Per la prima volta forse quello che stiamo sperimentando durante questa pandemia è la consapevolezza dell’esistenza di una mente-corpo e delle sue naturali esigenze.

L’intuizione della “mente-corpo” appartiene alla filosofia fenomenologica, in particolare al pensiero del filosofo Merleau Ponty, le cui ricerche sono state un importante punto di partenza per le neuroscienze e per lo sviluppo del concetto di embodiment (mente incarnata). Grazie a questi studi si è iniziato a tenere conto del ruolo essenziale delle dinamiche corporee e senso-motorie nei processi percettivi e cognitivi, superando vecchie dicotomie come quelle mente/corpo, cognizione/emozione.

Il concetto di embodiment apre dunque nuovi sviluppi anche per quanto riguarda l’ambito delle cure e delle terapie cliniche. L’essere umano è innanzitutto un corpo che si apre al mondo e all’altro e questo porta a considerare il corpo vissuto vero oggetto e soggetto psichico.
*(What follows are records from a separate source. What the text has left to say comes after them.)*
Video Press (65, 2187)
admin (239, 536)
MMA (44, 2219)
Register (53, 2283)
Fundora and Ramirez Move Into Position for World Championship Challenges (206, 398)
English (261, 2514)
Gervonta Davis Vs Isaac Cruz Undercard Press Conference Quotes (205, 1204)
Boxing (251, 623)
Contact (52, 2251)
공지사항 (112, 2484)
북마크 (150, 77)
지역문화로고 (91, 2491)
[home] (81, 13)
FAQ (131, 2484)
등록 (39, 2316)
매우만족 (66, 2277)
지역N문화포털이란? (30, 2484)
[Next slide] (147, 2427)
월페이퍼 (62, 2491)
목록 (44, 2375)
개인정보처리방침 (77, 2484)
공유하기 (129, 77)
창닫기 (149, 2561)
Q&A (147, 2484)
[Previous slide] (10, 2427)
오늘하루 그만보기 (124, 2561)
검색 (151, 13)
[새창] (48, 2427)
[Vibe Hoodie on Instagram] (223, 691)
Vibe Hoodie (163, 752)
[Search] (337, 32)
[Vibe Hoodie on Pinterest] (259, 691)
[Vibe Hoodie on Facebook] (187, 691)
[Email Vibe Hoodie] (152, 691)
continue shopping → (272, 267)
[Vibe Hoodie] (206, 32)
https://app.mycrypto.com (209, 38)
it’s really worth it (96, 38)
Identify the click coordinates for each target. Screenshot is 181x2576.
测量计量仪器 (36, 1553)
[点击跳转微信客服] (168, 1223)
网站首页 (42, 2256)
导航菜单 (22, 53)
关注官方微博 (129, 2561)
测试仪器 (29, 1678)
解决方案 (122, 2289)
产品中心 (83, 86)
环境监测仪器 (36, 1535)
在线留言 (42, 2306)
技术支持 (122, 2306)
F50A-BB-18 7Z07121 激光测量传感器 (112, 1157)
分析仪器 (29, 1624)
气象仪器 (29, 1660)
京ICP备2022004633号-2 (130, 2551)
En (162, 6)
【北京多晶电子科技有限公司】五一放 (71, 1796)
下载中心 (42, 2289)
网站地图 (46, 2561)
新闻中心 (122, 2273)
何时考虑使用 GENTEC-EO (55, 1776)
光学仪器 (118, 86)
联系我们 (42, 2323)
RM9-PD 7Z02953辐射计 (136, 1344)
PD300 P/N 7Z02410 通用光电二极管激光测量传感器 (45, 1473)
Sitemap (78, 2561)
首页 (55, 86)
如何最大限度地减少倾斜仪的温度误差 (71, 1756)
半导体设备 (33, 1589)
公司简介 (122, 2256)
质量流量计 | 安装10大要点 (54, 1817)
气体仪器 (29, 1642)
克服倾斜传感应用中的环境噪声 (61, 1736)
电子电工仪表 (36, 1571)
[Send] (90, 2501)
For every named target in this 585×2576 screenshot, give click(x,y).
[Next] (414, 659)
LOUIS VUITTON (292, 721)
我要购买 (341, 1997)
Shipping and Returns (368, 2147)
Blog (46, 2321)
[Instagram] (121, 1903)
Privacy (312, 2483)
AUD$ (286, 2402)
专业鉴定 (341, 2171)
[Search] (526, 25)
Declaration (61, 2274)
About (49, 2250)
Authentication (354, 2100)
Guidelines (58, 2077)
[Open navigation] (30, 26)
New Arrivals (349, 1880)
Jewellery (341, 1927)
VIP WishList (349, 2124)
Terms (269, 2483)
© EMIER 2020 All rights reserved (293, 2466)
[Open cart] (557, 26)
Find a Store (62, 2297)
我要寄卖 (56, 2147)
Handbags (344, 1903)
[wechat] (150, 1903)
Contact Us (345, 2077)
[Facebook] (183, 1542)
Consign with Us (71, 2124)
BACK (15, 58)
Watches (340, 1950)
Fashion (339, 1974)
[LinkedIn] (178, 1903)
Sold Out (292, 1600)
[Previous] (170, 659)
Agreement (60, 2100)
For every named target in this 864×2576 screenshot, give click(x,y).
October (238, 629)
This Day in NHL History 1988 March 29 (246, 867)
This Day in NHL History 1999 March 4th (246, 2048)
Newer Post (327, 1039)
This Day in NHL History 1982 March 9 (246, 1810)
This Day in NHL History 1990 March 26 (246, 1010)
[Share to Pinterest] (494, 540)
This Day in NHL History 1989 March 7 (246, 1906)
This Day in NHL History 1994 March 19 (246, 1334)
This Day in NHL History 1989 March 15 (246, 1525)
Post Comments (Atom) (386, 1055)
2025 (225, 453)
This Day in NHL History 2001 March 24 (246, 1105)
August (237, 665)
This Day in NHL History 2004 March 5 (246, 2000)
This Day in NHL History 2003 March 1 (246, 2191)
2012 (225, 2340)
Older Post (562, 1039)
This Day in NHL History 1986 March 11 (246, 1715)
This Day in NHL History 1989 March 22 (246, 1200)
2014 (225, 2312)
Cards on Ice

A partire da queste considerazioni si aprono nuove prospettive dunque per tutte quelle terapie corporee come la danzaterapia o la danzamovimentoterapia, disciplina che basa i suoi interventi clinici sulla valorizzazione dell’intelligenza corporea e, come definisce l’ American Dance Therapy Association, prevede l’uso terapeutico del movimento corporeo al fine di integrare i diversi aspetti emotivi, sociali, cognitivi e fisici dell’individuo.

La Danzamovimentoterapia, definita spesso con l’acronimo DMT, fa riferimento a differenti modelli teorici accomunati dall’obiettivo comune di favorire un’attiva e creativa espressione del sistema corpo-mente, promuovere una buona salute generale e prevenire o ridurre l’impatto di alcune patologie psichiche o disabilità. Due grandi ricerche compiute negli Stati Uniti dagli anni ’80 ad oggi attestano l’efficacia di questa pratica corporea nella riduzione dell’ansia, della depressione e dei disturbi post traumatici. Evidenti risultati sono stati registrati soprattutto per quanto riguarda il miglioramento delle capacità relazionali (interpersonal skills).

La Danzaterapia è in realtà una pratica molto più antica di quanto pensiamo, in fondo radicata in ciascuna delle nostre culture, poiché recupera proprio l’originaria funzione simbolica della danza, quando essa era gesto rituale e simbolico della comunità, prototipo di una pratica psico-sociale che stabiliva la relazione corpo-mondo, presentandosi a volte come un naturale medium terapeutico.

Chissà dunque che alla fine di questo periodo in cui la relazione corpo-mondo sembra sospesa e modificata, dopo aver vissuto e sperimentato i disagi o forse il trauma del “distanziamento fisico”, non sia proprio la danza e in particolare la danzaterapia a rieducarci, come avveniva un tempo con le danze rituali, alla prossimità sociale e fisica e che non sia proprio essa ad aiutarci a  recuperare quella relazione tra corpo e mondo che ora sembra perduta, riabituandoci e ricordandoci la prossimità, laddove non ci venga più richiesto come in questo momento un necessario distanziamento.